Nous disposons déjà d’une filiale baptisée Medlog, très active en Côte d’Ivoire avec une flotte de 200 camions et un réseau de dépôts et de plateformes logistiques depuis San Pedro. Medlog est également présent au départ des ports que nous desservons dans la région, ainsi que dans les pays enclavés d’Afrique de l’Ouest. Plus généralement, nous souhaitons évidemment développer nos activités terrestres. L’annonce de la future boucle ferroviaire en Afrique de l’Ouest a notamment été décisive dans notre choix concernant Lomé. C’est un projet très prometteur dont devraient bénéficier l’ensemble des ports de la sous-région.

Le Nigeria est un marché à lui tout seul et non pas un terminal à transbordement

Quelle place tient le Nigeria dans votre dispositif ?

Après l’Afrique du Sud, c’est certainement le pays du continent qui représente les plus importants volumes pour nous, avec plus de 100 000 EVP par an. Le Nigeria est un marché à lui tout seul et non pas un terminal à transbordement. Nous regardons de très près la côte orientale du pays, autour de Port Harcourt, où il reste encore beaucoup de place pour se développer.

Pour un transporteur global comme MSC, quelle est aujourd’hui la principale différence entre le secteur maritime en Afrique et sur les autres continents ?

Essentiellement le potentiel de croissance des trafics. La consommation de biens va augmenter de manière exponentielle. Aucun continent ne présente actuellement de meilleures perspectives de développement. Et MSC compte bien y augmenter ses parts de marché.

Croisières australes

Confortablement installé dans le tiercé de tête des plus grands armateurs de porte-conteneurs, MSC s’est également fait un nom dans le secteur très sélectif des croisières. Créée en 1988, la filiale dévolue à cette activité est devenue rapidement l’une des compagnies les plus dynamiques. Disposant d’une flotte ultramoderne de treize paquebots, elle est actuellement leader en Europe et occupe la quatrième place à l’échelle mondiale, avec un chiffre d’affaires estimé à 1,3 milliard de dollars en 2014 (environ 1,1 milliard d’euros).
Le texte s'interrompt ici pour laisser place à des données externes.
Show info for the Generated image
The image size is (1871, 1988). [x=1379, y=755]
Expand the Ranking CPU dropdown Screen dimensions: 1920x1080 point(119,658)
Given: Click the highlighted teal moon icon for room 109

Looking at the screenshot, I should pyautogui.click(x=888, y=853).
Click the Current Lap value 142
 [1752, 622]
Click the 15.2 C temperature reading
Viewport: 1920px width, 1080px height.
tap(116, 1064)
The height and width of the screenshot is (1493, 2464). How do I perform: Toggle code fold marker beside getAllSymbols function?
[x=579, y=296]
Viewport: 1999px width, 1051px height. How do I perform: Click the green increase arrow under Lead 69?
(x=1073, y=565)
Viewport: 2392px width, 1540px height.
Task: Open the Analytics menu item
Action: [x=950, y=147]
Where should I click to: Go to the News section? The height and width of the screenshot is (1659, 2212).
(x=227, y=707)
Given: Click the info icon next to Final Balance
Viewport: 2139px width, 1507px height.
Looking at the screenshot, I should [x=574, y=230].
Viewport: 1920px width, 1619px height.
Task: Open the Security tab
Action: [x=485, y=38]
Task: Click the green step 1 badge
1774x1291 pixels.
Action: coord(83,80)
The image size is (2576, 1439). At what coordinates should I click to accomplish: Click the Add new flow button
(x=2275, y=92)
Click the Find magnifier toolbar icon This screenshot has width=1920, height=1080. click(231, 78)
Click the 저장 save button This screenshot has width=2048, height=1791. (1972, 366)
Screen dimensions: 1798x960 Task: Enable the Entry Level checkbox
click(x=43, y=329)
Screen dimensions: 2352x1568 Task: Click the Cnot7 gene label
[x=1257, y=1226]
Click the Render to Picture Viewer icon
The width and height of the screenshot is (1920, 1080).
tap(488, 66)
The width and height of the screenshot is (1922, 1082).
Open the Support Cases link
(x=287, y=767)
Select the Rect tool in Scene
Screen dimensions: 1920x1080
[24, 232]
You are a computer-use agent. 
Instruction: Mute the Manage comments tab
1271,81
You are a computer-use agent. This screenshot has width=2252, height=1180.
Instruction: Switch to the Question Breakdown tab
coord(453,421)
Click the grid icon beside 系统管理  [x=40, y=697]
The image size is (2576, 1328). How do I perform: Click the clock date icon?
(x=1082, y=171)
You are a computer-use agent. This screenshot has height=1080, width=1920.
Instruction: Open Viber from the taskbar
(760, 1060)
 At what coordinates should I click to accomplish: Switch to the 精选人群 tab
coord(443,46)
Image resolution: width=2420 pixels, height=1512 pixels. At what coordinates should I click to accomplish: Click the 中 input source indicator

Présent essentiellement en Europe, en Méditerranée et dans les Caraïbes, l’opérateur mouille également, depuis le début des années 1990, le long des côtes méridionales de l’Afrique. Au départ de Durban, le MSC Sinfonia propose à ses 2 600 passagers différents circuits le long du littoral, en direction du Cap mais aussi de Lüderitz (Namibie) et de Maputo, sans oublier la Réunion et Maurice. Plus de 1 million de personnes ont déjà pu profiter des croisières MSC dans la région. Un chiffre qui devrait progresser à un rythme élevé dans les prochains mois puisque MSC, associé au sud-africain Transnet, vient de terminer les travaux d’agrandissement du terminal de croisières de Durban.